Another day of call had ended and I had developed a habit of visiting with my patient in the intensive care unit (ICU) before I went home everyday. I was glad to see his progression from when I had first met him almost two weeks ago when his heart went into atrial fibrillation and he began to go into acute respiratory distress and was subsequently sedated and intubated to protect his airway, along with having other medical management to stablize his vital signs. His liver was continuing to fail and his morning laboratory studies were now pointing to deteriorating kidneys. However, he was now awake and slightly conversant although confused from time to time and had only a couple of days ago been successfully extubated and now required supplemental oxygen via a nasal cannula. There was also hope of taking out the nasal gastric tube if the residual output from it continued to decrease and speech therapy gave the blessing of a passed swallow evaluation. To the casual outside observer my patient had made drastic improvements but when the numbers were crunched with his worsening electrolytes and the scores calculated, his prognosis was grim. This man was dying.

I made my way from the hectic emergency department after finishing my last admission for the night taking the stairs two-by-two in order to reach the second floor where my patient was located. As I walked toward the end of the hall to where my patient was alone in his room watching late night shows, I passed by a dimly lit ICU room. My glance was caught by  the glow of a screen being held in front of a patient lying in an ICU bed, surrounded by many people. It took me a moment to make sense of this scene. The glowing screen was being used, as a channel to communicate between the patient and his other loved ones who for whatever reason could not physically be in the room at that precise moment. As my glance unlocked from the glow and swept the faces of the rest of the people surrounding the patient it was evident that they also had come to say goodbye to their loved one. From the tears following down the many down cast faces and crumpled tissues clenched in the various hands, I gathered that this moment was the last time these strangers to me but know to the man laying in the bed were to see him alive. Gathered with them was an audience via the mobile device, which was streaming live video from some other part of the world. I managed to hear the tiny voice of a toddler coming through the device saying goodbye in a cheery voice breaking through the bleak moment in a way that only a child can.

I continued on and entered the room of my patient and he turned down the volume of the television set. I greeted him and we made small talk as we shared how our days had gone from the last time I had seen him in the earlier part of the morning. He mentioned he had had some of his family visit and had gotten to spend time with them. He shared how more family would be flying out west from various parts of the country to see him and he was hoping they could visit him at his home and not see him in the hospital.

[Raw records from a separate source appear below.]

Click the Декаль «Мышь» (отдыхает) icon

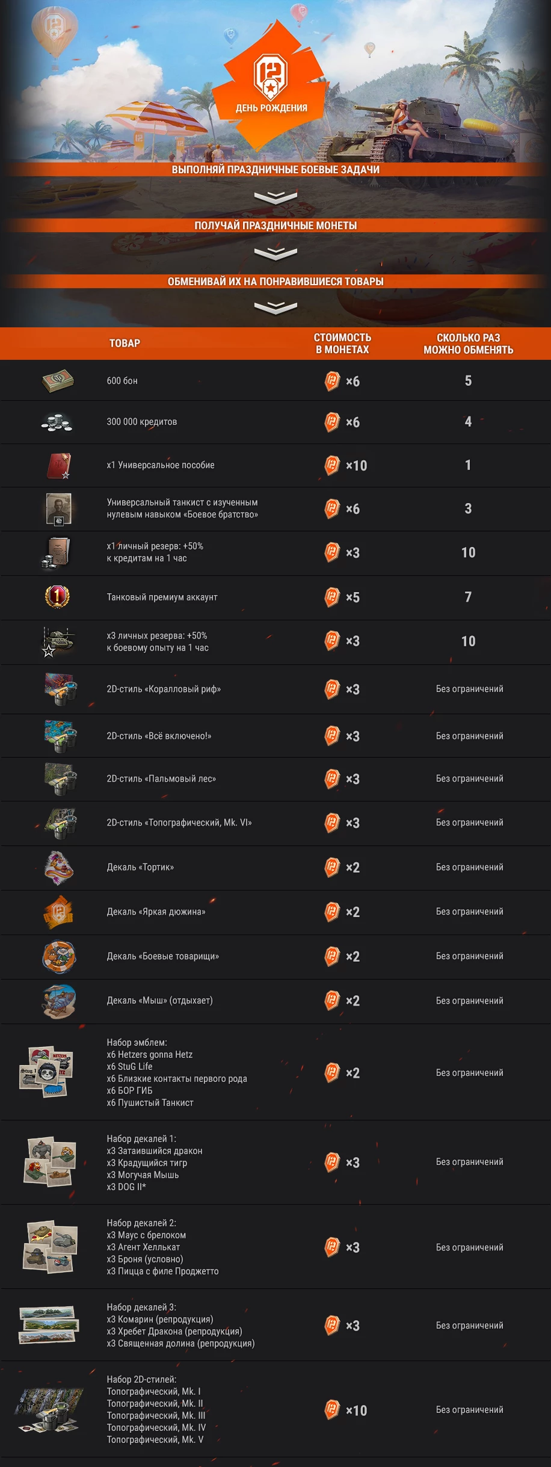point(59,1001)
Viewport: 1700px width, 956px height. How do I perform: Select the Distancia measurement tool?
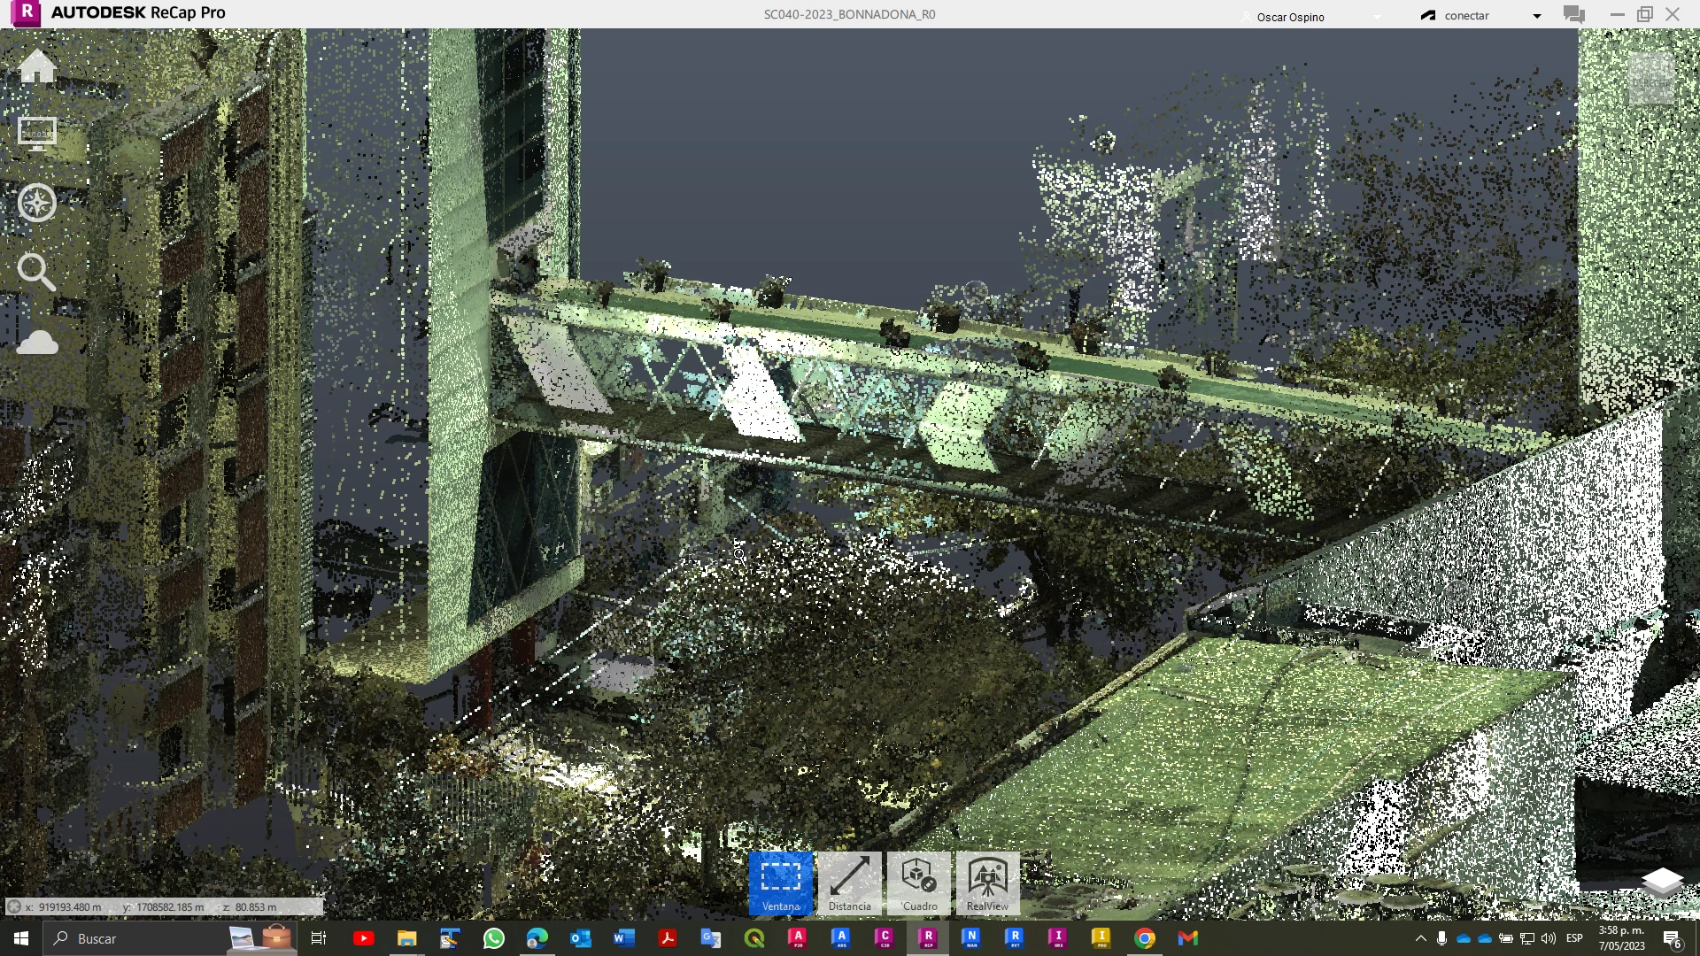[x=850, y=883]
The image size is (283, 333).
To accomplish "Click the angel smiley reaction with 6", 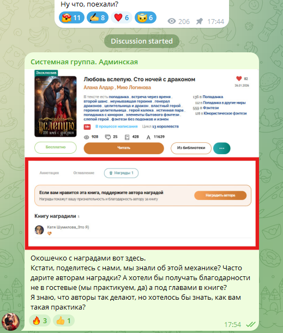I will 146,17.
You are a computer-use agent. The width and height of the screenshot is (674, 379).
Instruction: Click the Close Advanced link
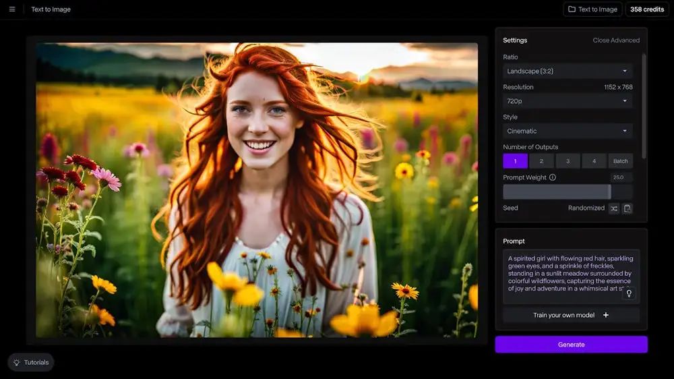coord(616,40)
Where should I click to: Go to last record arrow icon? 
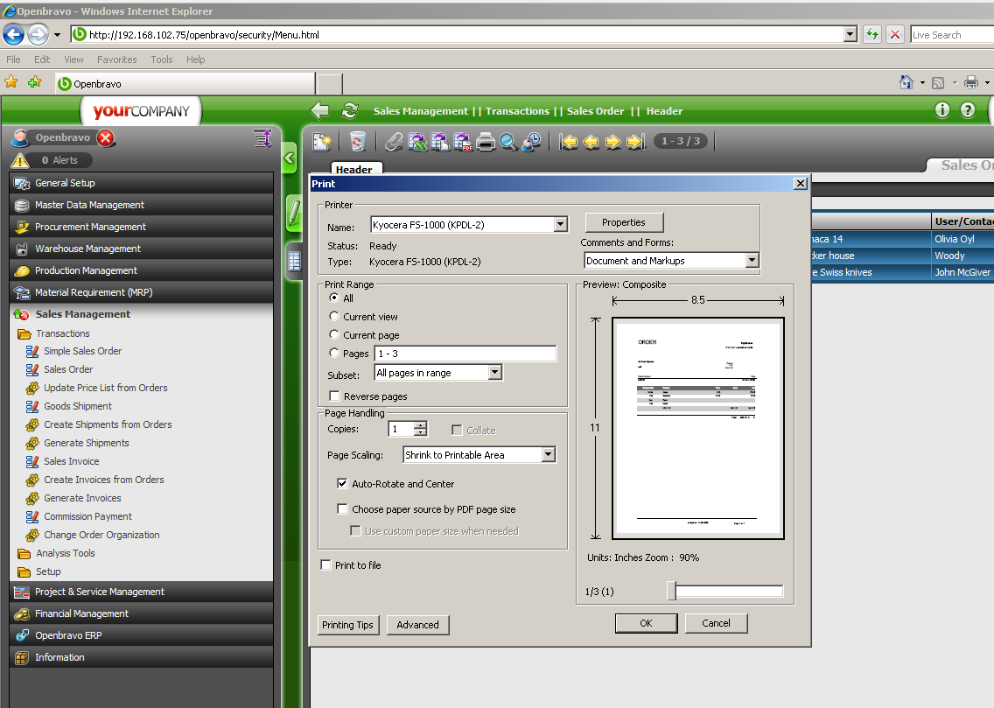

Drawings from his grandchildren had been brought and were neatly taped near his bed. He shared with me how he had 16 grandchildren and how he longed to see each of them. He shared his frustration about being in the hospital and how he knew his prognosis was poor. He wanted to go home soon so that he could say goodbye to everyone. He pointed a small yellow piece of construction paper with some multi-colored scribbles and told me that was from his youngest grandson who is almost four years old now and wants his “Grampy” to make it to his upcoming birthday party. I encouraged him to keep his spirits up and bid my farewell for the evening.

As I thought about what had transpired on the drive home I realized how precious it is to savor the moments with people in our lives. I would never have thought of using a mobile device with video capabilities to bring family and loved ones together to say good-bye to a fellow loved one in his or her final moments of life. I was happy to see people utilizing technology in this way but at the same time was sadden that the people on the other side of the screen could for whatever reason not be physically present to hold their loved one. I learned to value those extra moments I spent with my patient as the last time I said good-bye to him, he had chosen to go home on hospice so that he could say his good-byes.